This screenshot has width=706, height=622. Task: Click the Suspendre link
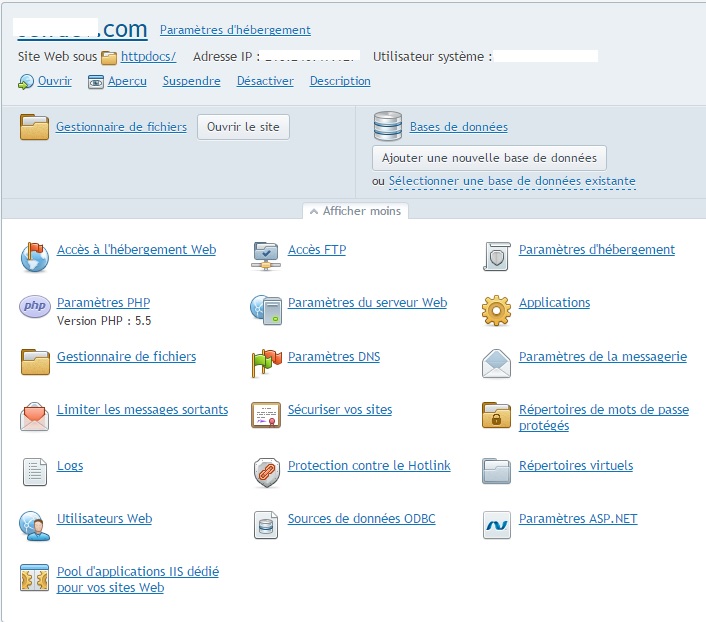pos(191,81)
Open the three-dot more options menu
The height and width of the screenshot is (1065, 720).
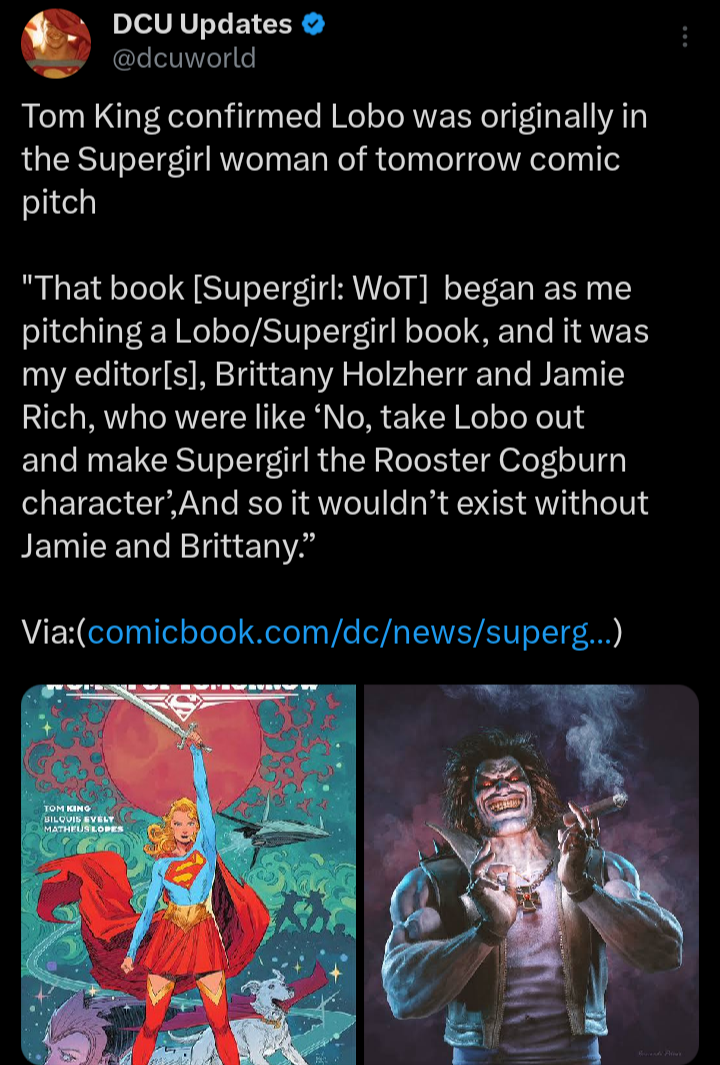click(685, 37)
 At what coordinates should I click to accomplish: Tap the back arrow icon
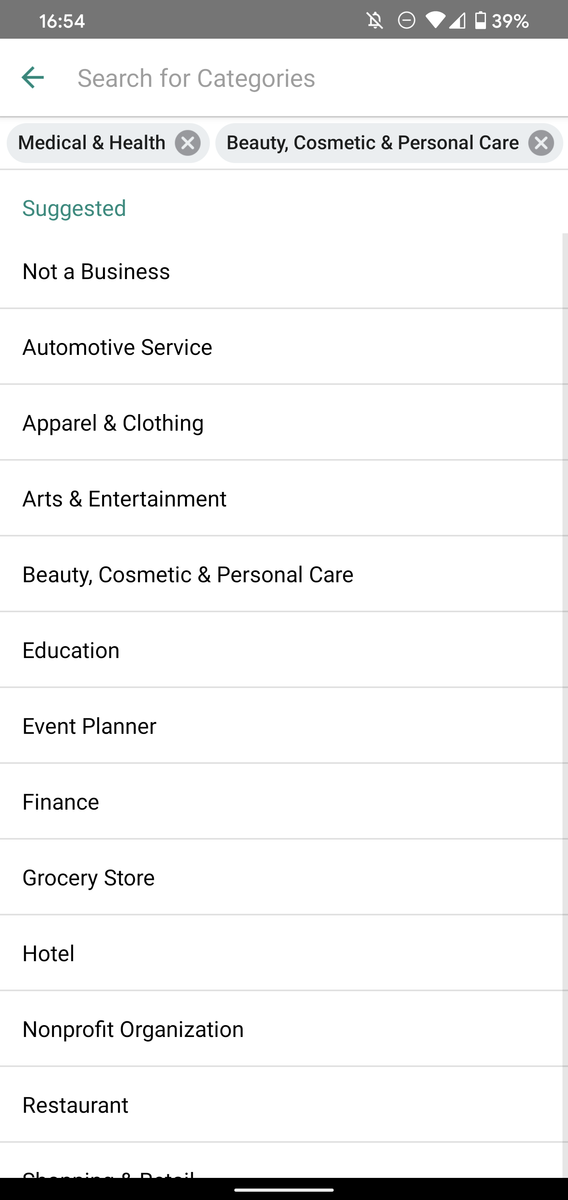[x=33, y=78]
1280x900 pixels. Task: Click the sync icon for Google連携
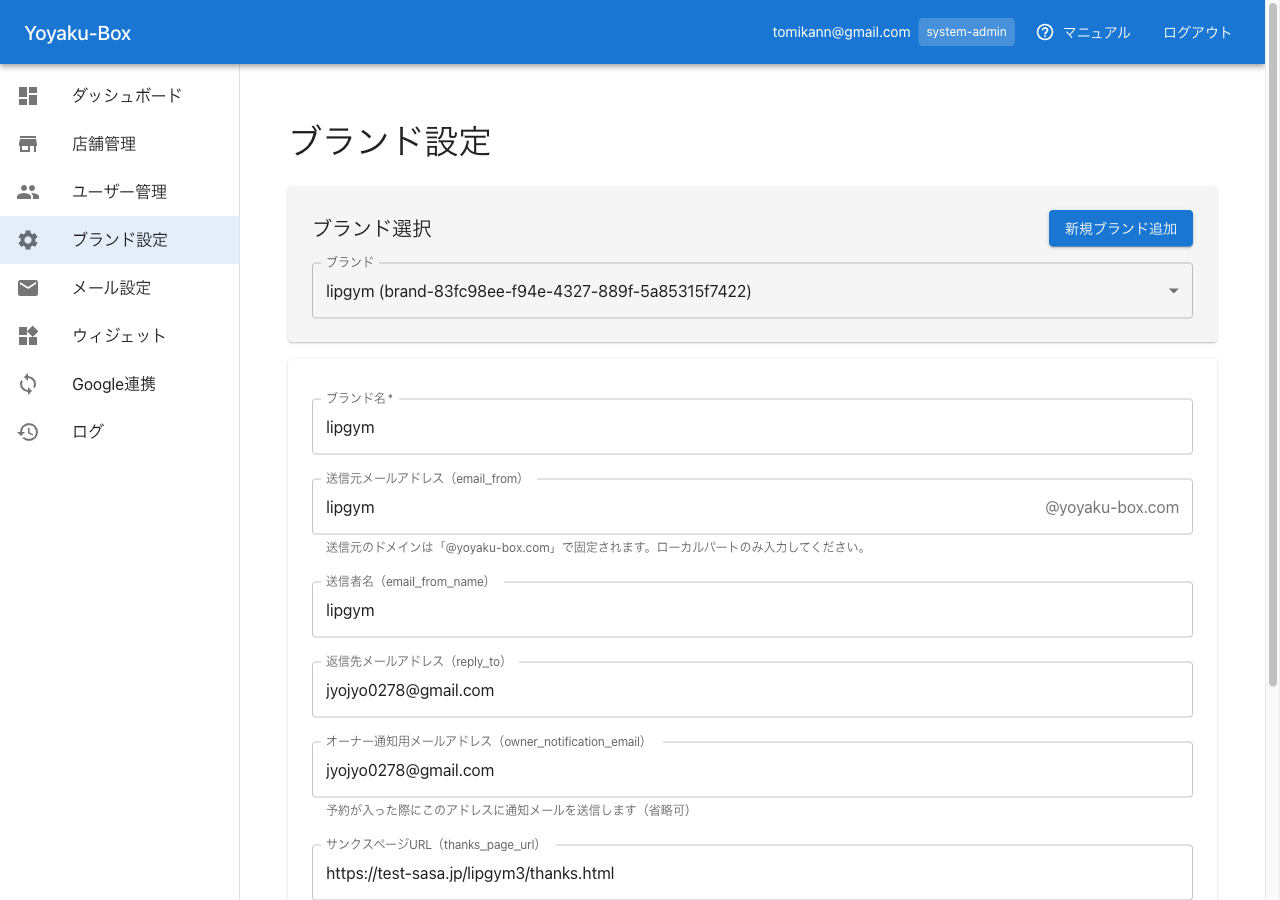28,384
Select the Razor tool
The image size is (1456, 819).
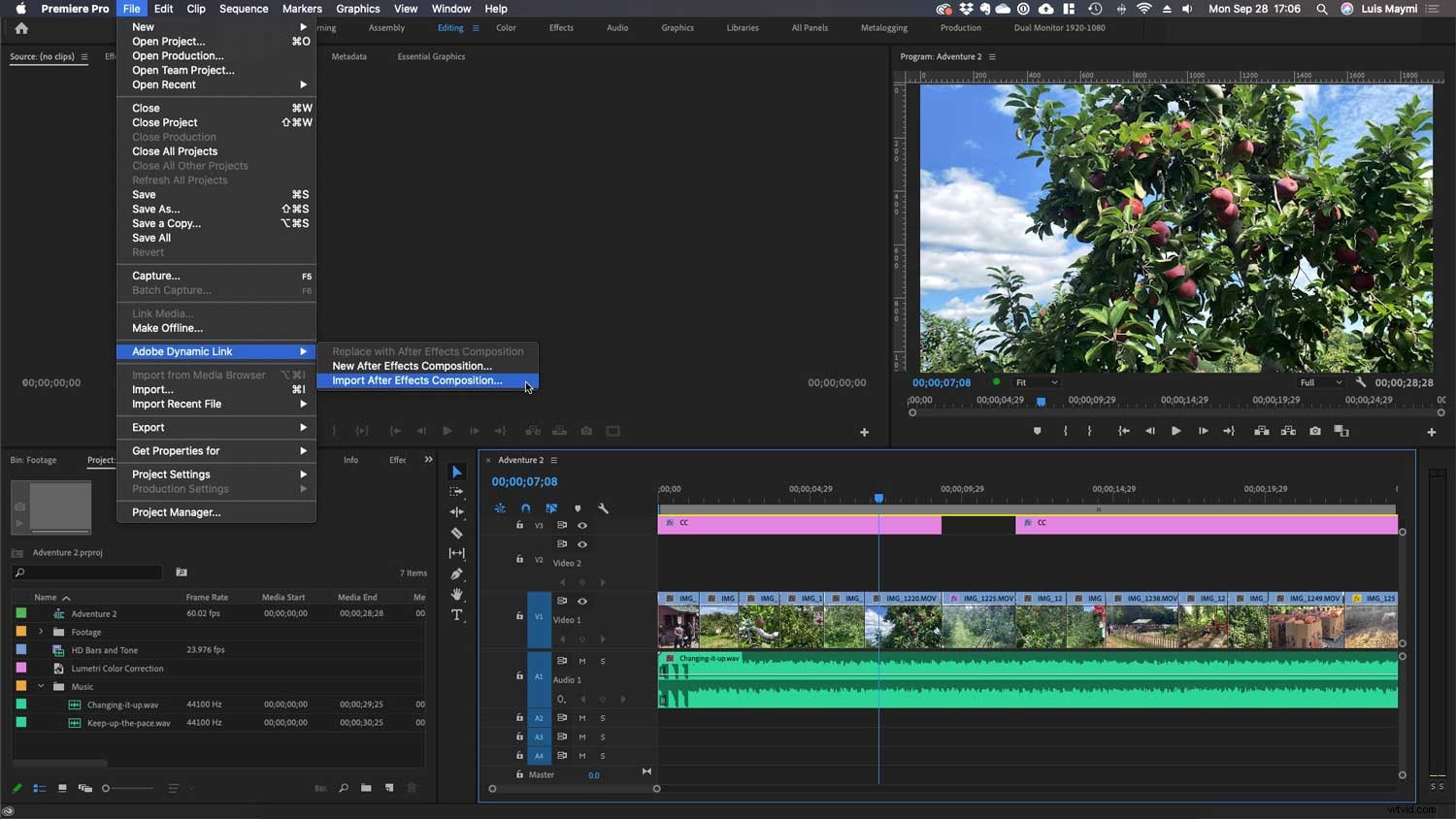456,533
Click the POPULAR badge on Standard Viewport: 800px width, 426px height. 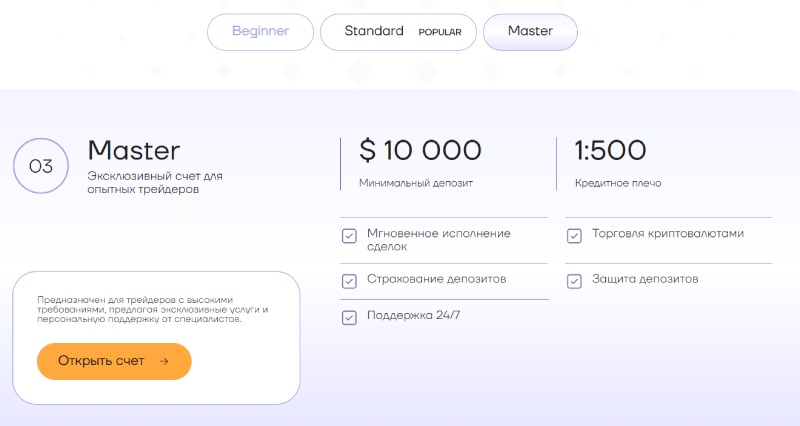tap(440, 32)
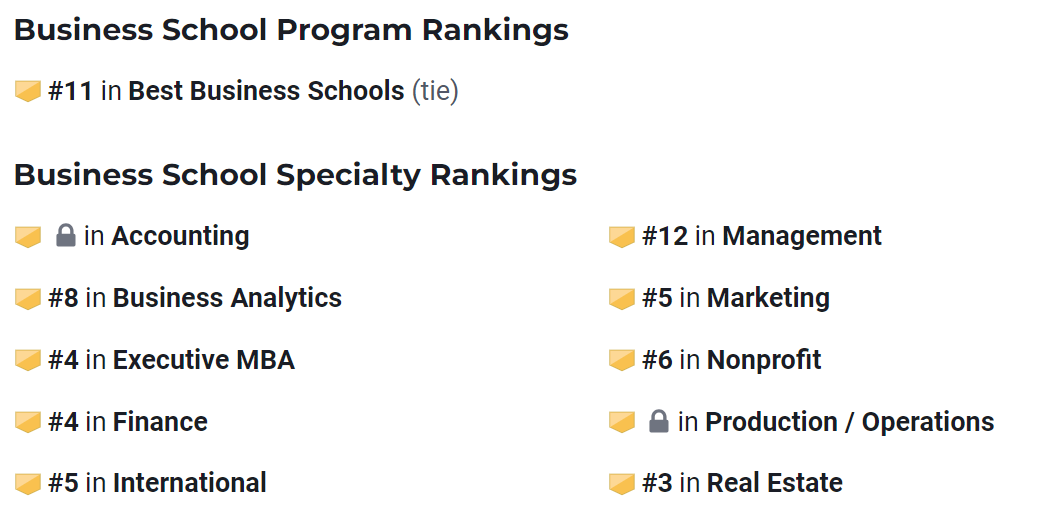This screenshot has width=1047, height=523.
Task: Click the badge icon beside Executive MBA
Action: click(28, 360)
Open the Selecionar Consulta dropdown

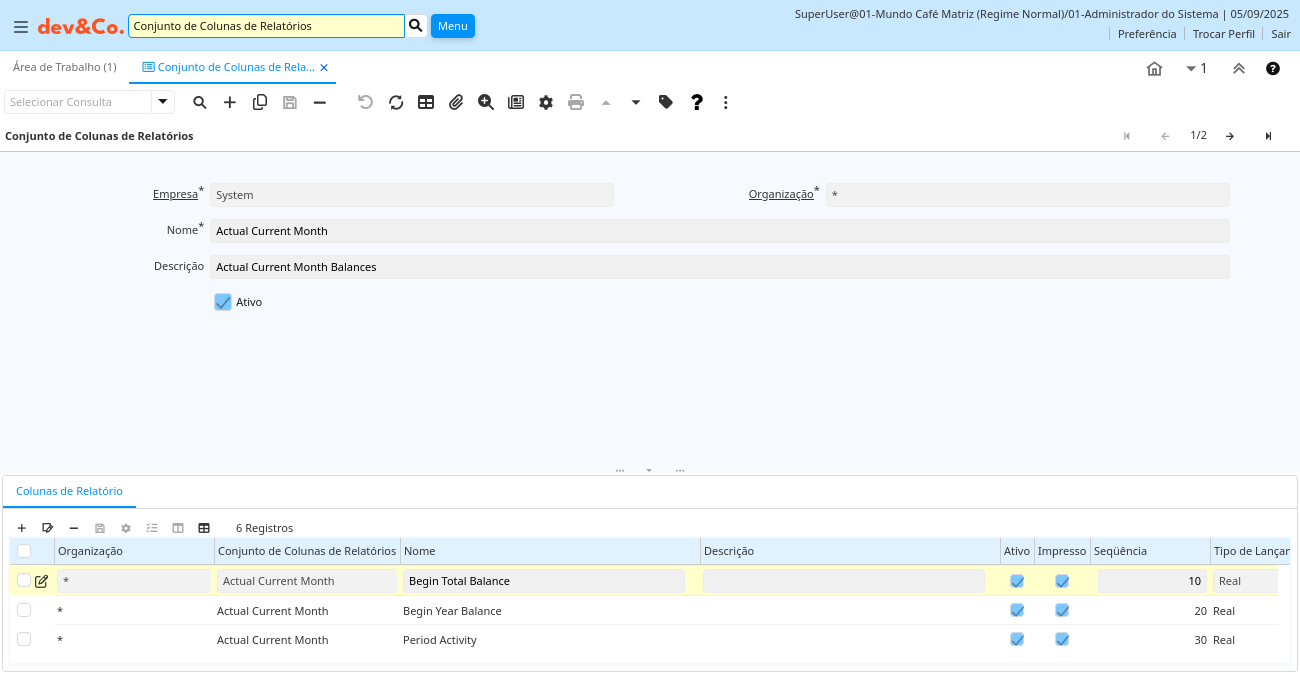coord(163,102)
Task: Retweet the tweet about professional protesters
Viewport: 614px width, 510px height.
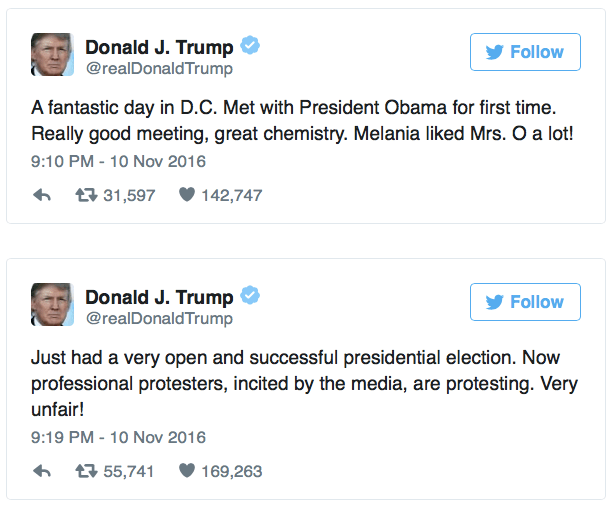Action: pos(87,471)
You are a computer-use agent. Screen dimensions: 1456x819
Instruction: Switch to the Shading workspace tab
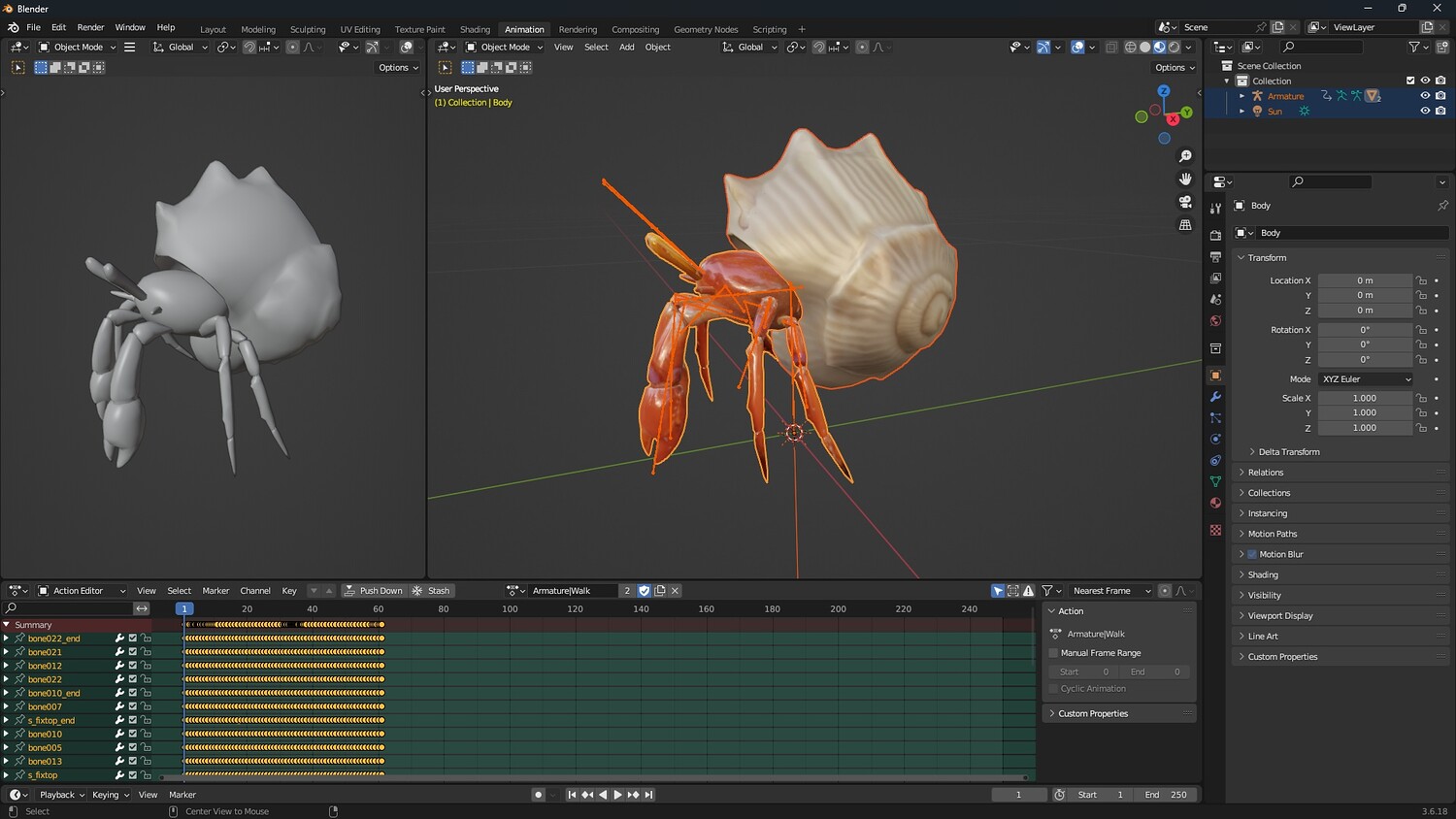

● Aim of the exercise:
Retype only the lines from the one with "You are a computer-use" through the final line of the entries, please, and keep the pictures out.

● Response:
You are a computer-use agent. Screen dimensions: 1456x819
Instruction: Switch to the Shading workspace tab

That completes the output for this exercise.